For healthcare providers to really use these algorithms they must 1) be valuable in helping patients, and 2) be interpretable and actionable. The values that are X are really critical in helping users interpret the output Y, and unfortunately, more data-driven determinations of X that may enhance discriminability don’t always make sense from an interpretability standpoint.
While democratizing data science with more out of the box tools like SageMaker and Google Cloud AutoML may expand the use of data science and significantly speed development times, it’s important to understand that it may come at a risk: the developer may not be able to explain the output, resulting in limited adoption or misinterpretation.
Recently, the data science field is focused on the role of the data translator in many businesses to help not just users, but business leaders and executives to understand and consume data science artifacts to drive value.
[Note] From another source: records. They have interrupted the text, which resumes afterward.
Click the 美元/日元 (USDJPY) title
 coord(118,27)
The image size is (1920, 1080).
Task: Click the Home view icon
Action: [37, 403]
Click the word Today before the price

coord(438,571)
In subsequent blog posts, our data scientists discuss mathematical ways we can expose what’s under the hood of these models to better communicate their value and start the process of learning from data, even when the data support conclusions that deviate from our notions of what is correct.
Ultimately, I believe we can leverage tools like SageMaker to get quick, rapid prototyping of data science algorithms for products, but it’s necessary to spend more effort to understand and craft the inputs, interpret the outputs, and offer up results in an easy to consume and valuable way. Nothing beats concisely knowing your data, and that takes time.